- **Exercise requirements**
From the entries below, transcribe exactly the lines between the line holding "More [menuitem] (1551, 231)" and the line holding "admin@oawa.ca (474, 532)", inclusive; skip all other lines.
━━ Extracted entries
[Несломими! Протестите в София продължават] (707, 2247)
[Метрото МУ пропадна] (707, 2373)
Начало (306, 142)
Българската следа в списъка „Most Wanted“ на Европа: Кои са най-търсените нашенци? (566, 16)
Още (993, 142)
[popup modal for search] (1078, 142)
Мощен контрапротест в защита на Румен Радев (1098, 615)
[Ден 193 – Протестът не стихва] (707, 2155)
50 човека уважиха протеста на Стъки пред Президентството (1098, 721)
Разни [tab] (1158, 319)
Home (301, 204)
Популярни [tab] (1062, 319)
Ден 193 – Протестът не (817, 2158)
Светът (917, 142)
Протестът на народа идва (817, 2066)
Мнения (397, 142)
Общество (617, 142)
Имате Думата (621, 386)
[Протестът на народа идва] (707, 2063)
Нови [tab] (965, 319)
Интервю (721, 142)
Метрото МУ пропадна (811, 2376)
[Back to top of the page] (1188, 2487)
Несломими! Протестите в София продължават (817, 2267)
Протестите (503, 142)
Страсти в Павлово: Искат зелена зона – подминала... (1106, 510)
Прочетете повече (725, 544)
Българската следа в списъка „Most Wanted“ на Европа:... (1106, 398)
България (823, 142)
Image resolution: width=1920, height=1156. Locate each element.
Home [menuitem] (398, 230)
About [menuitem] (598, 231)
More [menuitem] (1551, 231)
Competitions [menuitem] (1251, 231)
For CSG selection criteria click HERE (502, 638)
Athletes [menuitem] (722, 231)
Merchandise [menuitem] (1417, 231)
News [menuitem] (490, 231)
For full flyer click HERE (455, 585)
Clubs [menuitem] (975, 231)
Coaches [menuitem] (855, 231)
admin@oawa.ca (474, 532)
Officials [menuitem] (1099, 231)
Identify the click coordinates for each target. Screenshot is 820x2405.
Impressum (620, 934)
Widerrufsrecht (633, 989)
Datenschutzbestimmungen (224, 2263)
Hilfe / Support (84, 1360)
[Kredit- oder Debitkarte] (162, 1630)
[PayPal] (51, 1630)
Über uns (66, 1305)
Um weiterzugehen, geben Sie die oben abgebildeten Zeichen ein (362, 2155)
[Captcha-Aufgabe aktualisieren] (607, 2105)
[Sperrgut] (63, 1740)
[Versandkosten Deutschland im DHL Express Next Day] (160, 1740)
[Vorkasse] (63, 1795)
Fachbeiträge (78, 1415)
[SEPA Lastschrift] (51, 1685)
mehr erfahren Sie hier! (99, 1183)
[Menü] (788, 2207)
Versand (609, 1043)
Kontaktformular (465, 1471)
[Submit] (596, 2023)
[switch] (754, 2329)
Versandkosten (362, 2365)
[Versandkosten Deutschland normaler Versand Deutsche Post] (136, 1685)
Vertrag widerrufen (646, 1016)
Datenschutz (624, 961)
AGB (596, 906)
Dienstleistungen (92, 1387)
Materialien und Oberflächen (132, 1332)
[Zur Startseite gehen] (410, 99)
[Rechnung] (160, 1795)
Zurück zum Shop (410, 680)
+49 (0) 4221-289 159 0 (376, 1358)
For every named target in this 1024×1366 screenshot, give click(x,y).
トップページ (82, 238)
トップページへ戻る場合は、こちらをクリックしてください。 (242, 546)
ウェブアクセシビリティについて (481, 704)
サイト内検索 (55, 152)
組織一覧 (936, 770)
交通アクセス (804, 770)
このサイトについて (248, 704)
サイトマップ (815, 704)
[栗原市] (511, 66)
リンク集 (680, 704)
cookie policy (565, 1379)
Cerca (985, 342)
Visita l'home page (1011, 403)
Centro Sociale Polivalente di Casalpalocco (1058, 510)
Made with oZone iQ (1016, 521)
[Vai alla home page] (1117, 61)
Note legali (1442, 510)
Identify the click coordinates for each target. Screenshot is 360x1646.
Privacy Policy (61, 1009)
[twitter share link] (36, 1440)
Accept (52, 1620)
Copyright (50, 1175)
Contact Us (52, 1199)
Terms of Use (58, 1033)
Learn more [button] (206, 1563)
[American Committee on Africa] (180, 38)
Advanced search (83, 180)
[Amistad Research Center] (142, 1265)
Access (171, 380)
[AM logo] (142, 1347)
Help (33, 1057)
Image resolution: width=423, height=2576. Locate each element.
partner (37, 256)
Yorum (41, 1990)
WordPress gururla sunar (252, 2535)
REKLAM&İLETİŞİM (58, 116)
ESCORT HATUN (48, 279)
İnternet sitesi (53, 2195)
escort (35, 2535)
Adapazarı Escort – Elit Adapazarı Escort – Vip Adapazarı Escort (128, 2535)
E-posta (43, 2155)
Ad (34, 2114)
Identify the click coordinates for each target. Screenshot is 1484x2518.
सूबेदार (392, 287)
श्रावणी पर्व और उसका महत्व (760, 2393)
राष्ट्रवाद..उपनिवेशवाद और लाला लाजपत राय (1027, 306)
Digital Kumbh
━━━━
- **Answer**
More [menuitem] (1551, 231)
Competitions [menuitem] (1251, 231)
For CSG selection criteria click HERE (502, 638)
Athletes [menuitem] (722, 231)
Merchandise [menuitem] (1417, 231)
News [menuitem] (490, 231)
For full flyer click HERE (455, 585)
Clubs [menuitem] (975, 231)
Coaches [menuitem] (855, 231)
admin@oawa.ca (474, 532)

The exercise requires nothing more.